Innovation hubs can be built using tech infrastructure beyond capital cities

Despite the remote revolution, Latin America is still less than half of the country with broadband access. The majority of those who have access live in capital cities.

The Inter-American Development Bank estimates that digitized public services could drive 5.7 percent growth in Latin America's GDP over the next 10 year. This would translate into $325 billion in income. Imagine how much GDP growth would be possible if more companies invested in digital inclusion. Consumers could have access to digital goods and services online, while more people could set up 100% digital businesses.

While Argentina, Colombia, and Uruguay have begun testing 5G networks in order to improve connectivity services, rural governments need more support and resources to acquire the infrastructure and expertise necessary to increase internet access. This requires more opportunities for public-private partnerships that can encourage innovation in the most remote areas.

Local communities would benefit from more opportunities to launch small online businesses. This will create new streams of income to support their families. It could also be used to facilitate digital cash transfers and distance learning. Online advocacy groups could be started or joined by more people, giving those who are not represented a voice to speak up. Connectivity can lead to a greater quality of life and allow individuals to create and innovate.

Businesses and governments can also use digital inclusion to create coding schools in other countries. Nation can teach critical tech skills far from their cities and help them grow local smart tech solutions. For example, traditional rural industries such as agriculture have much to gain by increasing their AI literacy. This could improve harvest quality and accuracy.

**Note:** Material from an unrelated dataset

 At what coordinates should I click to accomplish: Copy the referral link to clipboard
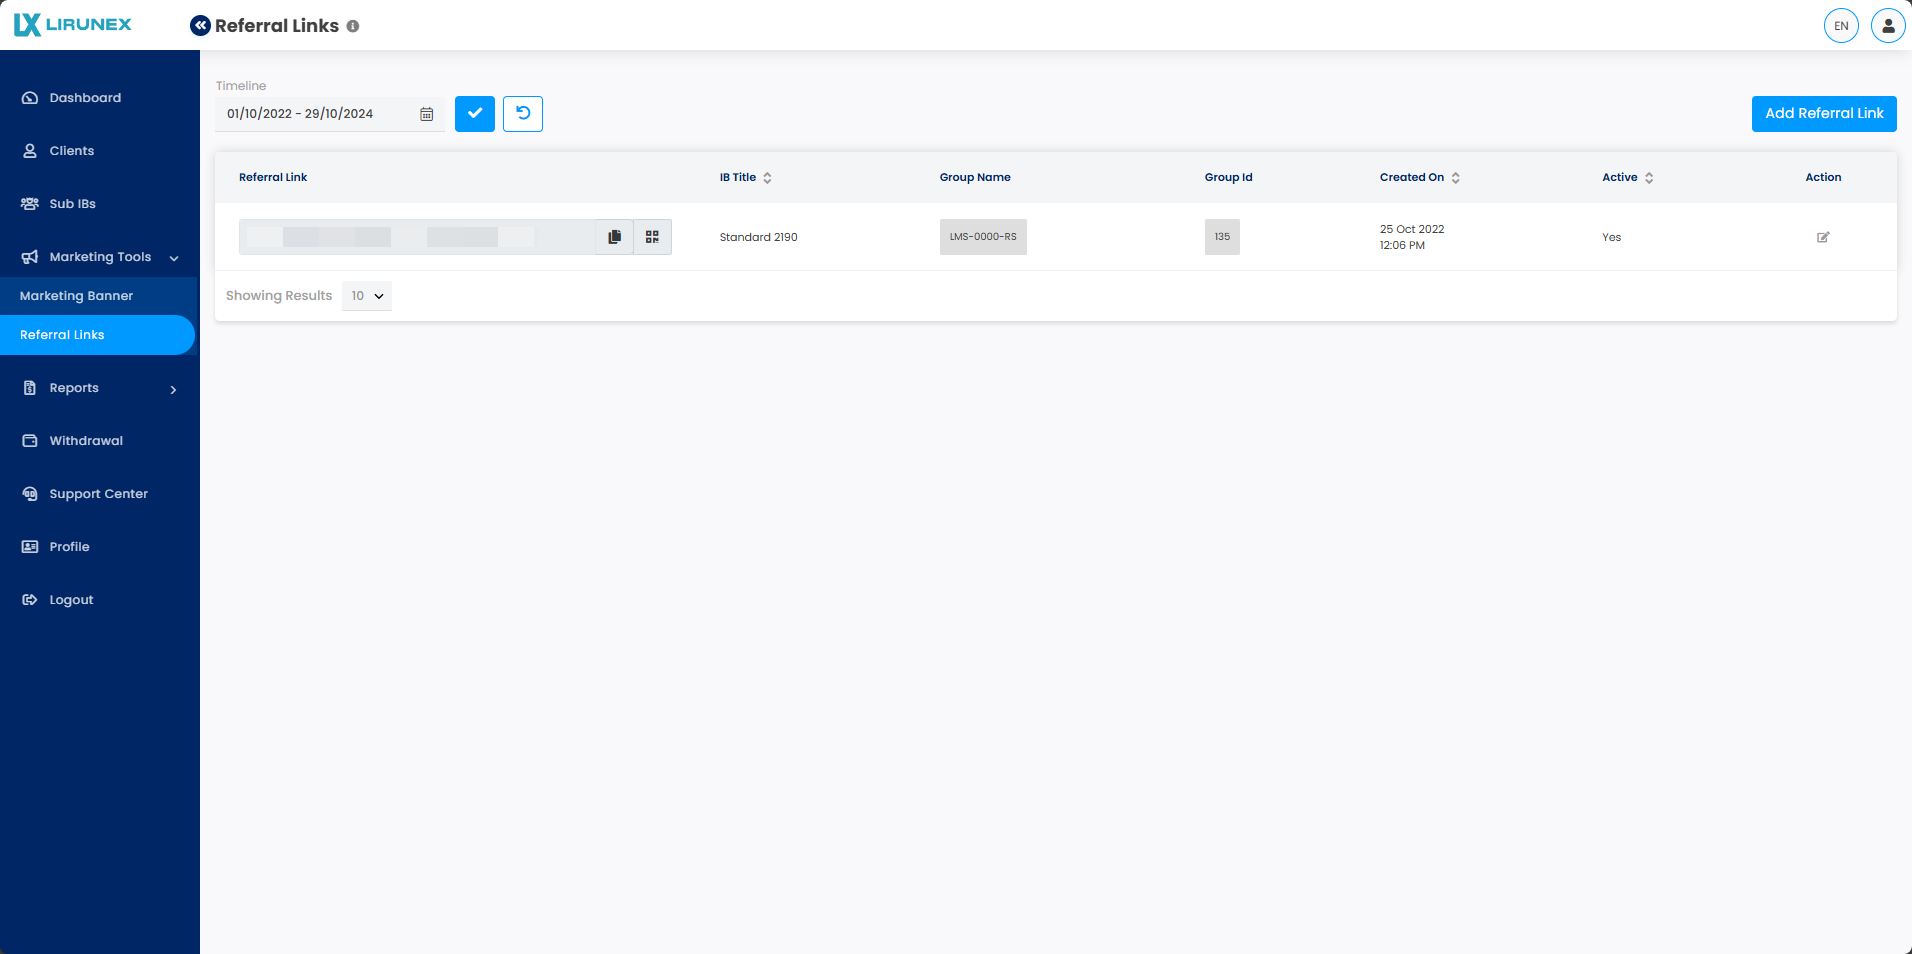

Internationalization should be facilitated by governments

Latin America has 33 countries. Each country has its own entry requirements and laws. This makes it difficult for businesses to expand beyond their home markets. Companies face difficulties in internationalization because of this hurdle.

Latin American governments could work together to create an open passport for entrepreneurs that will allow individuals more freedom to start and run businesses in Latin America.

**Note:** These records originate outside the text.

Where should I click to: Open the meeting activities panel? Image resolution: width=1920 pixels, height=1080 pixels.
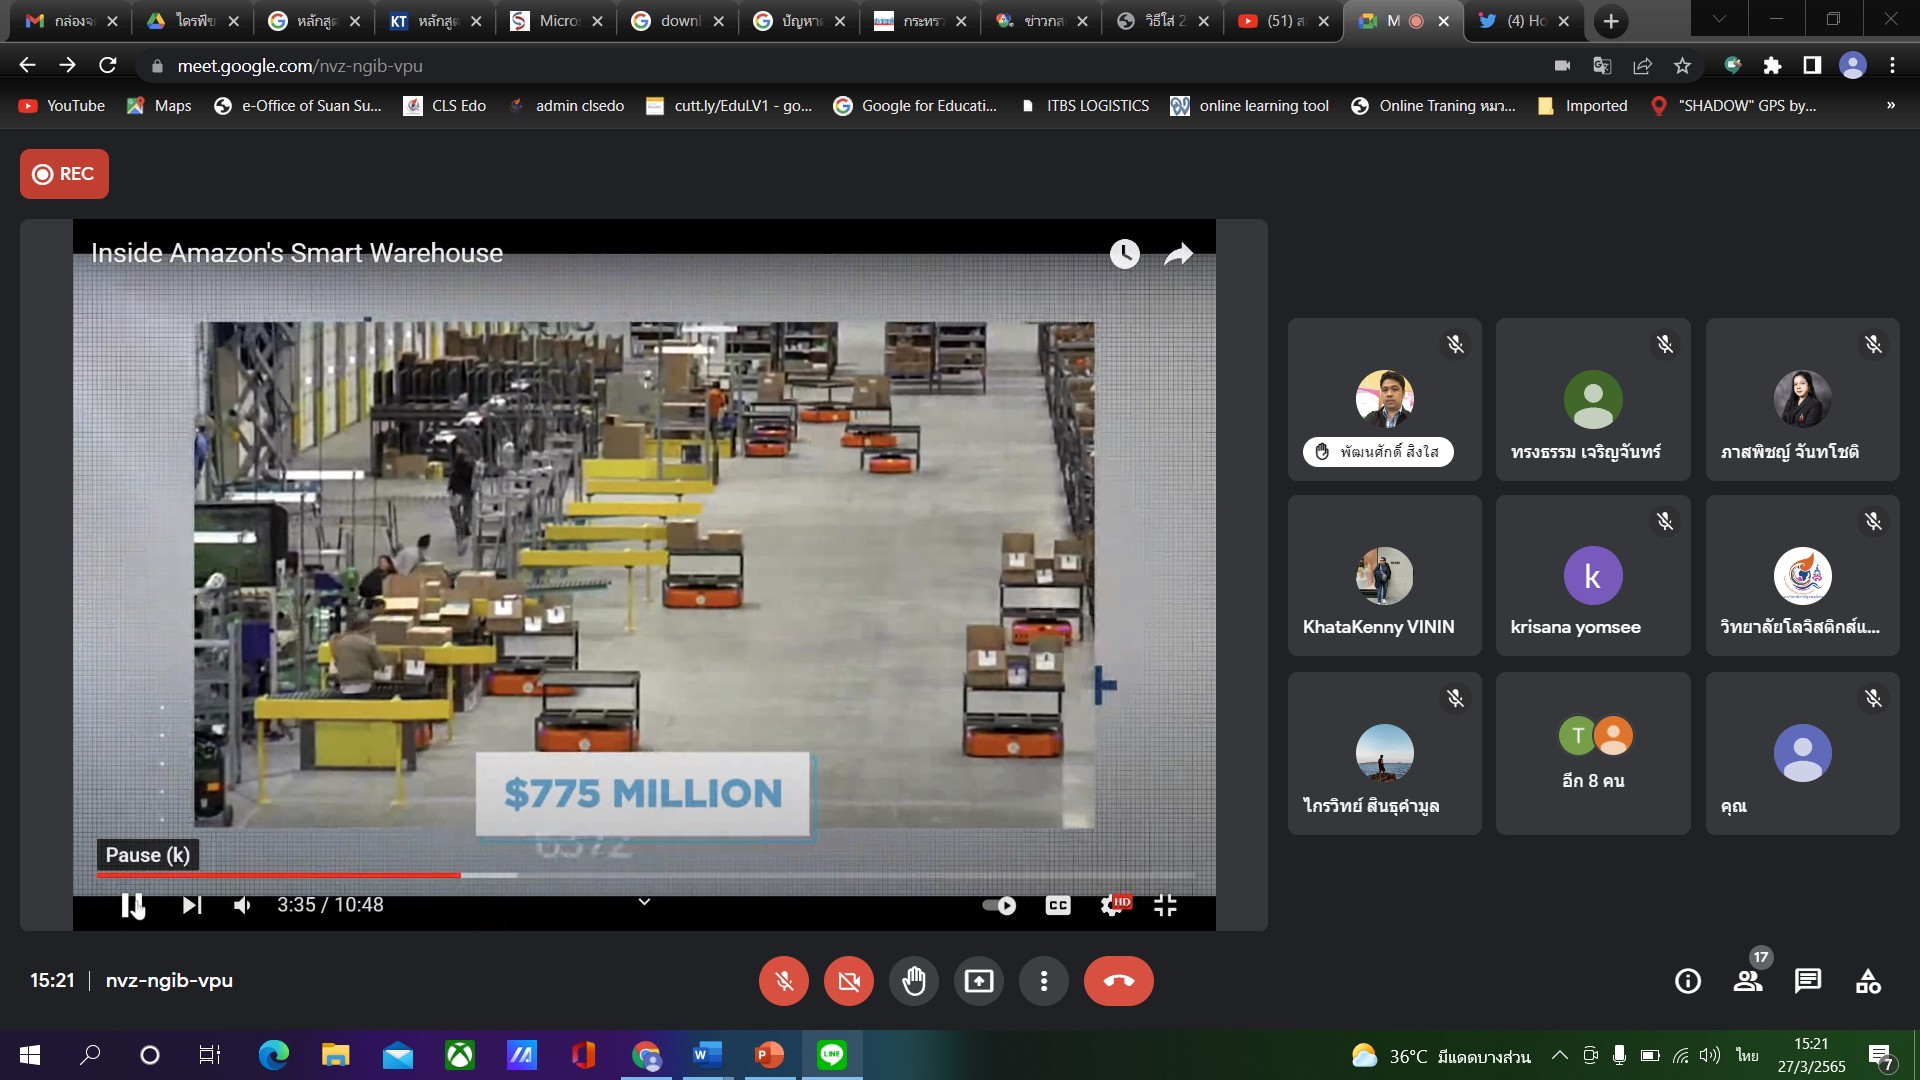(1867, 981)
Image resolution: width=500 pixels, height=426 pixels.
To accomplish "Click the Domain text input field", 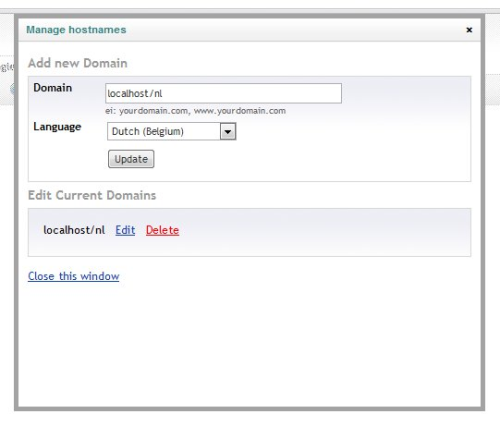I will pyautogui.click(x=223, y=93).
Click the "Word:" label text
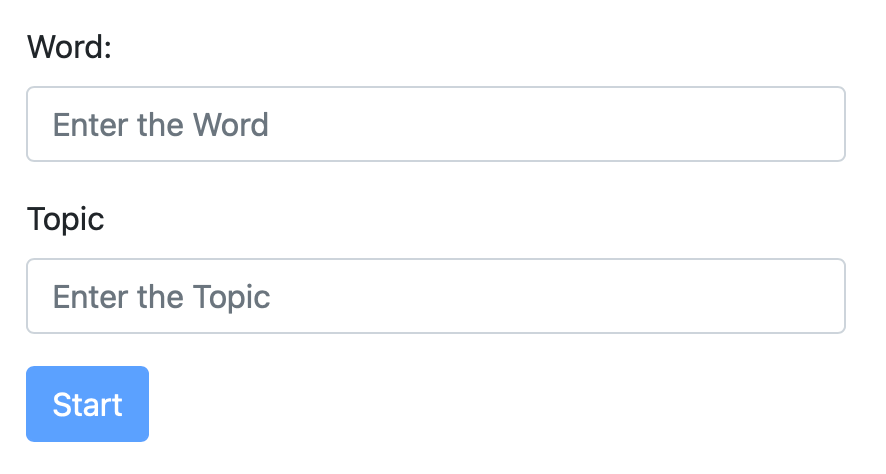This screenshot has width=886, height=474. (69, 47)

The upcoming African Union passport could be used by governments to inspire them. It would allow for seamless travel between 55 countries. This passport could be a boon for Latin America by making it easier to create international teams and a stronger overall ecosystem. It could allow startups to become globalized from the beginning and then move to other continents.

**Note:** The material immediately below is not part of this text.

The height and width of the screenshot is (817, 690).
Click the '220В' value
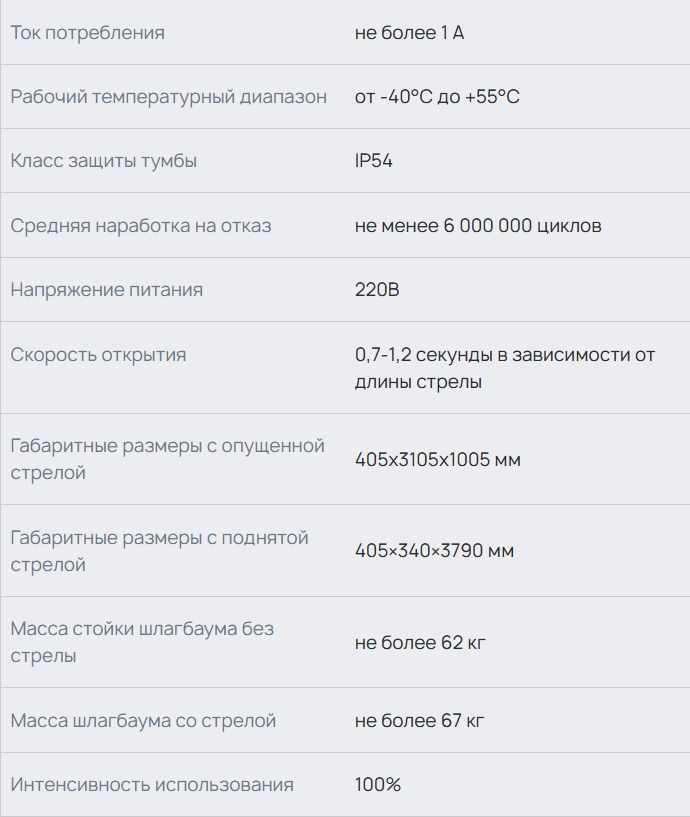(x=377, y=290)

It is important to lower the barriers to publicizing companies.

Latin American companies have traditionally only represented a small percentage of companies that are listed on stock exchanges. Latin American entrepreneurs are not the first to IPO, and have little experience in the process.

But, Uruguayan fintech dLocal had its IPO on Nasdaq in June. This new spark could be a catalyst for other businesses, and encourage governments to support their public-sector journeys by lowering the bar.

There is also room for government-run entities that prepare businesses for an IPO. Start-Up Chile, Chile's public accelerator, has helped 42 exits, including Glamit and Cabify, in just eight years. These organizations could also have special departments for public offerings that support companies in steps such as choosing an investment bank, filing regulatory paperwork, pricing, stabilization, and transition to market concurrence.

More entrepreneurs will be able to make the public leap if they have access to more government-backed, IPO-focused resources.

The capital flow from Latin America can be a great asset in the long-term, but it is not possible for governments and businesses to distribute it to those who will create and sustain progress. This will transform the region's recent investment boom into a real driver of social and economic transformation.

The author is former executive director of parallel18.